**TASK**
From the entries below, transcribe exactly the lines between the line holding "Macron: Ranska lähettää" and the line holding "Rekkari (321, 7)", inclusive; skip all other lines.
*** DATA FOR REVIEW ***
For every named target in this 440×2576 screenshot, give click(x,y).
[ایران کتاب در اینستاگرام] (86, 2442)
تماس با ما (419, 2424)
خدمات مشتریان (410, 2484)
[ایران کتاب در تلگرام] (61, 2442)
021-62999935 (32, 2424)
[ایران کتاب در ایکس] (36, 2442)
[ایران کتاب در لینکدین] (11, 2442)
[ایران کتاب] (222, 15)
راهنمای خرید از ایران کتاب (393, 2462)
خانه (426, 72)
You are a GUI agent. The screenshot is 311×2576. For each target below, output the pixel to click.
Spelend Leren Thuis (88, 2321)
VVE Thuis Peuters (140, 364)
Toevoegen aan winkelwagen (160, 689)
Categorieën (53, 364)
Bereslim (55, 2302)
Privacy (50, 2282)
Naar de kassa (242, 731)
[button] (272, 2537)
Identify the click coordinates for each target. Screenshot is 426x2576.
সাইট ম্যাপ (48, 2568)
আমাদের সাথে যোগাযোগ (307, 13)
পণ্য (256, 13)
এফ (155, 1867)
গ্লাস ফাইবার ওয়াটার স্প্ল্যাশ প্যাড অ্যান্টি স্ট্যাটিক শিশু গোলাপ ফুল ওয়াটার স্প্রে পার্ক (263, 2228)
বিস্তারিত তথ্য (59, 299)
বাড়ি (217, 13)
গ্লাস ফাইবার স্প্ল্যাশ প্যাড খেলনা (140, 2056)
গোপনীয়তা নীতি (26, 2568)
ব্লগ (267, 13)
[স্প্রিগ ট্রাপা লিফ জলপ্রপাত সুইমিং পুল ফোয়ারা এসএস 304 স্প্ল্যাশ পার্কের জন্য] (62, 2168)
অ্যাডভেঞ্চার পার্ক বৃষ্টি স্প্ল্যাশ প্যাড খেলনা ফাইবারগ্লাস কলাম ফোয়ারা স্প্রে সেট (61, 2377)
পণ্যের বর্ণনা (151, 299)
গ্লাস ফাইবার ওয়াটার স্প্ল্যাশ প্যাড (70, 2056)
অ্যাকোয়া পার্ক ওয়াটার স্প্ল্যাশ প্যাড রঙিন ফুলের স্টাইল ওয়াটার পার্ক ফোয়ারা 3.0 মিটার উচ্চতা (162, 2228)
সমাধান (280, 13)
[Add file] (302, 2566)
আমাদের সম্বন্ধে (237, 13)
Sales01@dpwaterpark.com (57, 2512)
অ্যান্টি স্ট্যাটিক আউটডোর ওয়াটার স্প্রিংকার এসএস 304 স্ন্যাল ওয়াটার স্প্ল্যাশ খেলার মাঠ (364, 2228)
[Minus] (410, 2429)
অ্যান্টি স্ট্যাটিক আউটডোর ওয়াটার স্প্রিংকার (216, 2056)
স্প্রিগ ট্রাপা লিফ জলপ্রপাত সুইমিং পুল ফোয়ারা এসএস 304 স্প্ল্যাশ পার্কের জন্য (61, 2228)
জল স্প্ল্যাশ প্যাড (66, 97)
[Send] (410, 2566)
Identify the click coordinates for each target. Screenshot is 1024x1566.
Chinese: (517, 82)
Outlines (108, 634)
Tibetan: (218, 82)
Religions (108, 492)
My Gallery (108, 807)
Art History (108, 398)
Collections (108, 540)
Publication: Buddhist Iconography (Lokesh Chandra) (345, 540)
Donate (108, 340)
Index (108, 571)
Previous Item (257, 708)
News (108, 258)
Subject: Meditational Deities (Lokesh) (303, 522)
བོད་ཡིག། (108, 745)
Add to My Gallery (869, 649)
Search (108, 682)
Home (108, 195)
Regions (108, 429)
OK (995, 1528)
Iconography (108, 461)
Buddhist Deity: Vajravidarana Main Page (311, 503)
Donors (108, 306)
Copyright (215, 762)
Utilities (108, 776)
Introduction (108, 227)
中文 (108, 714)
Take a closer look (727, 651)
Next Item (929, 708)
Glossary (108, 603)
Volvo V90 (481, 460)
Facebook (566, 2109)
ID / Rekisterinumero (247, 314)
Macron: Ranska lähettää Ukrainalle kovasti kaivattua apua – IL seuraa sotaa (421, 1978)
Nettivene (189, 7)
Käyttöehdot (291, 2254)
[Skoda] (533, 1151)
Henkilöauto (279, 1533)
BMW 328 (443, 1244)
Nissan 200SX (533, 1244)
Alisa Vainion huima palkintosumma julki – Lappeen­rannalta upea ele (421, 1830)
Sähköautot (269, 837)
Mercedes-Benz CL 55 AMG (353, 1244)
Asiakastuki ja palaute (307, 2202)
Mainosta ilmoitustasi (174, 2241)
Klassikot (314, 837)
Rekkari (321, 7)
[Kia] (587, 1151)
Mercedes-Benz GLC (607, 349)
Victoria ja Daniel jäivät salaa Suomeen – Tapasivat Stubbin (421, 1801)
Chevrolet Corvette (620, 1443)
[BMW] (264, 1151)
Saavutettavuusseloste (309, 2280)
*** End of DATA FOR REVIEW ***
**SOLUTION TO THE EXERCISE**
Macron: Ranska lähettää Ukrainalle kovasti kaivattua apua – IL seuraa sotaa (421, 1978)
Nettivene (189, 7)
Käyttöehdot (291, 2254)
[Skoda] (533, 1151)
Henkilöauto (279, 1533)
BMW 328 (443, 1244)
Nissan 200SX (533, 1244)
Alisa Vainion huima palkintosumma julki – Lappeen­rannalta upea ele (421, 1830)
Sähköautot (269, 837)
Mercedes-Benz CL 55 AMG (353, 1244)
Asiakastuki ja palaute (307, 2202)
Mainosta ilmoitustasi (174, 2241)
Klassikot (314, 837)
Rekkari (321, 7)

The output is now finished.